Against the backdrop of business closures, layoffs, working from home and social distancing, the Ipsos Issues Monitor has tracked steep increases in Australians’ concern about the economy and unemployment (see Figure 1). Concern about healthcare peaked in April and again in August, following the rollercoaster of new outbreaks and extended lockdowns.
An Ipsos poll conducted in July found that 34% of Australians believed their own personal financial circumstances would get worse over the next 12 months, compared to 23% who believed they would get better. This net negative score of 11% was a vast improvement on March, when the negative outlook outweighed the positive by a whopping 28%.
Amidst all this upheaval, most of us have all been spending more time than ever in our homes and neighbourhoods. Which makes it an interesting time to look at how Australians feel about their local areas.
We surveyed 14,000 Australians for our annual Life in Australia study during July 2020. Participants were asked to select the top five attributes that they believe makes somewhere a good place to live. We also asked them to rate how well their local area performed on across 16 liveability attributes. We’ve done this every year since 2016.

+++

■ **APPLY WHAT YOU READ**:
1) In the Ipsos passage, how many Australians took part in the Life in Australia study in July 2020?
2) Write the next paragraph of the Ipsos passage, starting after its final sentence.
The records are separate material and have no connection to the Ipsos passage.

+++

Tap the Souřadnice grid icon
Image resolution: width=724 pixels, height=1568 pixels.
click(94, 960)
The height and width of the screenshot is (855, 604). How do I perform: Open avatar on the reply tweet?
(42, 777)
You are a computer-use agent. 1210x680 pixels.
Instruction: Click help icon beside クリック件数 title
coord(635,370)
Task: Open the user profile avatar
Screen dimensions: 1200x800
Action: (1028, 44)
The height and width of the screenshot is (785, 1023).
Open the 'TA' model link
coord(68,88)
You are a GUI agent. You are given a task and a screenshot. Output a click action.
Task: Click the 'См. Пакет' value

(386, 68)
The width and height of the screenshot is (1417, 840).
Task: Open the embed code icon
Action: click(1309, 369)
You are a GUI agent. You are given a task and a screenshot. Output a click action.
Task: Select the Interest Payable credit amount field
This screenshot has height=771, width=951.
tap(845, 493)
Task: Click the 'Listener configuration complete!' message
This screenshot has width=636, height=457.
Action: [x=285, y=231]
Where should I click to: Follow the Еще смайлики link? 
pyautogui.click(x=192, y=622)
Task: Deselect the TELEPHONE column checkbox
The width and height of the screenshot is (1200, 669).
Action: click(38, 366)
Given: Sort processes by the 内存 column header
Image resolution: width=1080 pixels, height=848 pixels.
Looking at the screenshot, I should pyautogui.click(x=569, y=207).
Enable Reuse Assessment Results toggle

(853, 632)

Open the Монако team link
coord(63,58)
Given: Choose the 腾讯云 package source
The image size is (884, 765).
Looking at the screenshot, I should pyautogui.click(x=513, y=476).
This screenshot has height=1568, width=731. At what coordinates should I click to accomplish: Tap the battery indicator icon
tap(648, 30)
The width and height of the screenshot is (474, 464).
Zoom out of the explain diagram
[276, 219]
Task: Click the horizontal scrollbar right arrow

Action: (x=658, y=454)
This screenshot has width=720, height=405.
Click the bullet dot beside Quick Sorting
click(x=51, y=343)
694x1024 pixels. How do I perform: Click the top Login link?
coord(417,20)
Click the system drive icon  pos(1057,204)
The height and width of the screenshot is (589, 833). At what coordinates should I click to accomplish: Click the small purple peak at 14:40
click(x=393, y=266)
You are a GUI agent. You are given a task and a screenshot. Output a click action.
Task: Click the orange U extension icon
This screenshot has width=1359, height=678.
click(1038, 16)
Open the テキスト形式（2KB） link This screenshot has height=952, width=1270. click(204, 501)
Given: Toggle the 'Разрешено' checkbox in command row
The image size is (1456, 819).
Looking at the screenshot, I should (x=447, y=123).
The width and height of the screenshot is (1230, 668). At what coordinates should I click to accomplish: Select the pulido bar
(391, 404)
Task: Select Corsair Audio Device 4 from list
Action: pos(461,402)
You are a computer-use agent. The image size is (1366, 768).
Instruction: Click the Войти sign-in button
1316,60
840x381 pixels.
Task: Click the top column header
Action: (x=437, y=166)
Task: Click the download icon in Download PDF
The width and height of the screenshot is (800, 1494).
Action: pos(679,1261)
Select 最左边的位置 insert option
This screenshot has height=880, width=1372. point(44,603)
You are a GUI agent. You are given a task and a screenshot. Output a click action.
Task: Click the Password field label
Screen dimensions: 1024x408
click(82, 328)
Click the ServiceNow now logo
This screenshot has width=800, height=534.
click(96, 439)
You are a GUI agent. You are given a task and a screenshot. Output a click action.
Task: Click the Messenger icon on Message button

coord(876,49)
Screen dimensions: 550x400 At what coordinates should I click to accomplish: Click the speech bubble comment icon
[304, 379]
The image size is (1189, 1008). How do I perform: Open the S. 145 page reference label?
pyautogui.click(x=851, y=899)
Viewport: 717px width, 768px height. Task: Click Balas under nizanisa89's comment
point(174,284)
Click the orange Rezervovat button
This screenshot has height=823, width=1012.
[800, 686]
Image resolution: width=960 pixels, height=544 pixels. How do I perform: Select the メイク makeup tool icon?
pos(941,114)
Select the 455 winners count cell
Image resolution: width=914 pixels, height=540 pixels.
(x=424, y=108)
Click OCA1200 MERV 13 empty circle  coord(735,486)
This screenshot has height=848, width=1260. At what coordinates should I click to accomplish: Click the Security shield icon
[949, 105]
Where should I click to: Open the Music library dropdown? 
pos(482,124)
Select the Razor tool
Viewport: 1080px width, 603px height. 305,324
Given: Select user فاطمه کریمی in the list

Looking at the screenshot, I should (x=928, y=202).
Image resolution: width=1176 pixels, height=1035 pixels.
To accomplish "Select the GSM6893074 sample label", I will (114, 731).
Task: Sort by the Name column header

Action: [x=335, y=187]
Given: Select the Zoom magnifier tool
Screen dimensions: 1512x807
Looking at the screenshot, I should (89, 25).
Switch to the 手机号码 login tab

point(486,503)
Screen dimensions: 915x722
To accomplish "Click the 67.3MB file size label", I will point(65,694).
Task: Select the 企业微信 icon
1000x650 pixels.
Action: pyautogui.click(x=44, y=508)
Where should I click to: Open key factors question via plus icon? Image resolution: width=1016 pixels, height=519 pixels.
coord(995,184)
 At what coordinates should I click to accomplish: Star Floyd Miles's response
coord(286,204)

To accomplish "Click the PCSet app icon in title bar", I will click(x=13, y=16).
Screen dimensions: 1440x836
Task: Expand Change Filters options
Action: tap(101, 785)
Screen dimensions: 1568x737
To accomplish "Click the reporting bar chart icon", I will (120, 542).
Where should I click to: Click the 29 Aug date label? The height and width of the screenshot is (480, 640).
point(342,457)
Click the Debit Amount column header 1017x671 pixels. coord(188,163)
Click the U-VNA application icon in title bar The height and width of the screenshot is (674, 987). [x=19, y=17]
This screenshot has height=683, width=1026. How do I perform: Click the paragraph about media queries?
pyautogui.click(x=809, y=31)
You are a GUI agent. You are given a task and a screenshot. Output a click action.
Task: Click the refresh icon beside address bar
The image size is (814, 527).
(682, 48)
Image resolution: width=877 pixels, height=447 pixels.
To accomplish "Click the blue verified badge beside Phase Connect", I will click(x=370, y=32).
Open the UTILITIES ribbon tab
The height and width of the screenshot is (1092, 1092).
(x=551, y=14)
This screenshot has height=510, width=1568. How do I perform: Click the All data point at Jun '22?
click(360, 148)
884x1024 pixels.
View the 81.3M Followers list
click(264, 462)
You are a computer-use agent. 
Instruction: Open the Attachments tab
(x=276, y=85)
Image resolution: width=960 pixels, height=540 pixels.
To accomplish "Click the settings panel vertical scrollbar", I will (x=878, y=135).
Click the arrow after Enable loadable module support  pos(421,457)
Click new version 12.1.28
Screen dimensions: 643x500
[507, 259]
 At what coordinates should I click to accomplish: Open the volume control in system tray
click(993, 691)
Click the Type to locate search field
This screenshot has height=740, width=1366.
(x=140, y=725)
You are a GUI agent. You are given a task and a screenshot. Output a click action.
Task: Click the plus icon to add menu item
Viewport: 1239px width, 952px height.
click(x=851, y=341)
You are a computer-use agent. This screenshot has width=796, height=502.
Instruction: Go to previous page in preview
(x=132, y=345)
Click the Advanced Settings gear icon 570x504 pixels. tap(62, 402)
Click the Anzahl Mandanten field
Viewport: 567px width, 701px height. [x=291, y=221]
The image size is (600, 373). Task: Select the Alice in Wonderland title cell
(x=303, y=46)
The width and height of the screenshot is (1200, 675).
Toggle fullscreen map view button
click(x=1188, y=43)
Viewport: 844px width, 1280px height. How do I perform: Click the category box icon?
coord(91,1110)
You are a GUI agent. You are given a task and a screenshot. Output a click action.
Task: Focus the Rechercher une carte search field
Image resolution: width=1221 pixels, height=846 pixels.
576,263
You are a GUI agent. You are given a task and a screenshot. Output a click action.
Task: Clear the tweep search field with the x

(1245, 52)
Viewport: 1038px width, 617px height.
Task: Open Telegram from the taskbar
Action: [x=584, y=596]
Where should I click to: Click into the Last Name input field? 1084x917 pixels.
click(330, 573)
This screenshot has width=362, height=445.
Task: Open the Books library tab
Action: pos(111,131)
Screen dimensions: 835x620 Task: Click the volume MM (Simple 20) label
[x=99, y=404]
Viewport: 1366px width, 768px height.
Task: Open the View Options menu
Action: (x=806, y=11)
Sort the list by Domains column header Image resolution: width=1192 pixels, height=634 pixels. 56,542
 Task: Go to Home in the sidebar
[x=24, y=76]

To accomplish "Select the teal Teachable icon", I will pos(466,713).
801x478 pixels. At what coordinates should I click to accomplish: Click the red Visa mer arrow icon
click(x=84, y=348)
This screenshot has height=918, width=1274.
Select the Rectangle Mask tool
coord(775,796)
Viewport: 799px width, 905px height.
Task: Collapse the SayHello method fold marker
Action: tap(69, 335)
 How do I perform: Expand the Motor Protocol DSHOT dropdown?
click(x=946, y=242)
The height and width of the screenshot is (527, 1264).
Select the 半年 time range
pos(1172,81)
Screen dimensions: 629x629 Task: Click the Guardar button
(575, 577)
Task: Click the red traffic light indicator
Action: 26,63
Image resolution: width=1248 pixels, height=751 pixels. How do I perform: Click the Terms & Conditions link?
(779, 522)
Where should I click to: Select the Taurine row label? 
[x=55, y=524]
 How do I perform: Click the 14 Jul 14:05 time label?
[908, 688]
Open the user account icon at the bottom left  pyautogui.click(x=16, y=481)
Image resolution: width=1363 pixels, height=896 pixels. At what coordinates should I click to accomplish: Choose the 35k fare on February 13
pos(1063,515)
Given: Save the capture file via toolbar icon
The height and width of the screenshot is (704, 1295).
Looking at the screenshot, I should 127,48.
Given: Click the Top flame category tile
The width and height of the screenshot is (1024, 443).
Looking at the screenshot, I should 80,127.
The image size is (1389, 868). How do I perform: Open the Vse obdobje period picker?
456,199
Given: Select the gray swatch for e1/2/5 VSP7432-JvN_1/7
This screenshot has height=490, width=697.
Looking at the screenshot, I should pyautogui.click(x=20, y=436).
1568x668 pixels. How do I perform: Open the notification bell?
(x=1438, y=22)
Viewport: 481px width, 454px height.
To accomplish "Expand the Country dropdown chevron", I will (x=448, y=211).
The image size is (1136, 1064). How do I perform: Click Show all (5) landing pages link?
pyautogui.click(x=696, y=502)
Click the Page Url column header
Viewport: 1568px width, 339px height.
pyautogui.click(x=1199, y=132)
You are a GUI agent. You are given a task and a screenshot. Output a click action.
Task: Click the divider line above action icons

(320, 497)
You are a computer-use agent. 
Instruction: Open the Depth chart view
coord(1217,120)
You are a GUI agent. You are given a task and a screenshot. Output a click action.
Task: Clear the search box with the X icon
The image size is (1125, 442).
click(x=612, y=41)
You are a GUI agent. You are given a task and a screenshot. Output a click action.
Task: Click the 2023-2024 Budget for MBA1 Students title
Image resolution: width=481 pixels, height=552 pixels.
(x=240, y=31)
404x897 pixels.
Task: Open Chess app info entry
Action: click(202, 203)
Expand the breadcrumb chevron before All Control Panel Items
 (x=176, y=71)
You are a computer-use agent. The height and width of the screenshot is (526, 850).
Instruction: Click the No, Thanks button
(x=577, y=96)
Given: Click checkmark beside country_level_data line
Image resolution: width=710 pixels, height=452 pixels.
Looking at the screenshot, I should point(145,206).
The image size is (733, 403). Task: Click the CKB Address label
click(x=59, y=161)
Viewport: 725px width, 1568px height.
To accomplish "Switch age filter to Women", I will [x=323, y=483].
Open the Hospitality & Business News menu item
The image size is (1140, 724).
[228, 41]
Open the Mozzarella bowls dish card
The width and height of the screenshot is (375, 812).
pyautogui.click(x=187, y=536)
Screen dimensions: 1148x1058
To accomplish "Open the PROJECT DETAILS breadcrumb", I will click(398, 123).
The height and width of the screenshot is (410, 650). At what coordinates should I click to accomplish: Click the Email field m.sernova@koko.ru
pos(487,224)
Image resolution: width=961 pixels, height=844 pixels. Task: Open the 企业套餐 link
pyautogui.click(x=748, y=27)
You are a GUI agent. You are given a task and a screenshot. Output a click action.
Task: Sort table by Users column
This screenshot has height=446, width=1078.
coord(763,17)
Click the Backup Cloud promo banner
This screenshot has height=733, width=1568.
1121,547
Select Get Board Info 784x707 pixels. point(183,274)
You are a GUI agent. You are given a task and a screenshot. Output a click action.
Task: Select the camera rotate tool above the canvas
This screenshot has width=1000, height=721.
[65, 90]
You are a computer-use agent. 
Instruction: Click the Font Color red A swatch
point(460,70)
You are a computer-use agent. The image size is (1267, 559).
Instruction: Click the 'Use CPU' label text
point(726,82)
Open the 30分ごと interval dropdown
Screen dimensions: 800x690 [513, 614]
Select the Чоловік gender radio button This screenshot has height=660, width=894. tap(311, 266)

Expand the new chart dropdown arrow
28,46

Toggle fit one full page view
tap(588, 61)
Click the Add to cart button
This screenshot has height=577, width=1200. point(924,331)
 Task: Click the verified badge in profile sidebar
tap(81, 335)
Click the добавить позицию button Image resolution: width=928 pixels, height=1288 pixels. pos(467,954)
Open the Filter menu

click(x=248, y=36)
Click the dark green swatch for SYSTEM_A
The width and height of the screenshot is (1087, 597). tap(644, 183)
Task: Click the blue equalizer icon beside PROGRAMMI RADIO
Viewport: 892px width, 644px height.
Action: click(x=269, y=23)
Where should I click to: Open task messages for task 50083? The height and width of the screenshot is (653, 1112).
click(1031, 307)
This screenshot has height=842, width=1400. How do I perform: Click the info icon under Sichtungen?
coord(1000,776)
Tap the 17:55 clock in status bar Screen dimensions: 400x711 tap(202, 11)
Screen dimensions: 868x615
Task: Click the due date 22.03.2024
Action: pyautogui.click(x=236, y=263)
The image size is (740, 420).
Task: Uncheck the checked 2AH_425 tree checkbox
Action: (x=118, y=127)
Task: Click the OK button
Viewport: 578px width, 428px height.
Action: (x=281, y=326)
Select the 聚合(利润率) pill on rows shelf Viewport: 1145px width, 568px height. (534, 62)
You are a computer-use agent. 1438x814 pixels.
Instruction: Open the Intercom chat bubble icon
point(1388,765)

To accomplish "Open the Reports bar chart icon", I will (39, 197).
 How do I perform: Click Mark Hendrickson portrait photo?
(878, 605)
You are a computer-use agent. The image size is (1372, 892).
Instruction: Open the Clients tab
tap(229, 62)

+++

■ **RESPONSES BY ITEM NUMBER**:
1) 14,000

2)
Interestingly, despite the rapid evolution in our lifestyles and clear impact of the pandemic on our concerns, the attributes that we feel are most important in our local areas are stable when compared to 2019. Feeling safe, affordable decent housing and high-quality health services remain the three most important attributes in both metropolitan and regional locations (see Figures 2 and 3).
And despite the fact that many Australians will have been looking for opportunities to spend time socially distancing in the outdoors, the importance of access to the natural environment was also very stable compared to 2019. It remains the fifth most important attribute in metropolitan locations and the fourth most important in regional locations.
All of this is not to say that the changes brought about by the pandemic haven’t impacted where some people want to live. Domain, for example, has recently reported spikes in searches for properties in regional areas.
However, it is interesting to note that factors that make somewhere a good place to live remain unchanged even as our lifestyles have been turned upside down by COVID-19.
Most liveable metropolitan locations
This year, the most liveable metropolitan location in the country based on Ipsos’s ‘Liveability Index’ was Adelaide (Central and Hills) with a ranking of 71.5. It was the only metropolitan location in the country that rated above average across all 16 liveability metrics and was the only Adelaide location in the top 10 most liveable metropolitan locations.
Sydney dominated the 10 most liveable metropolitan locations with four entrants (Sutherland (2), City and Inner South (6), North Sydney and Hornsby (7) and Northern Beaches (8)). Perth and Brisbane both had two locations in the top 10 (Perth – Inner (3), Perth – Northwest (9) / Brisbane – Inner City (5), Brisbane – West (10) and Melbourne had one (Inner South (4).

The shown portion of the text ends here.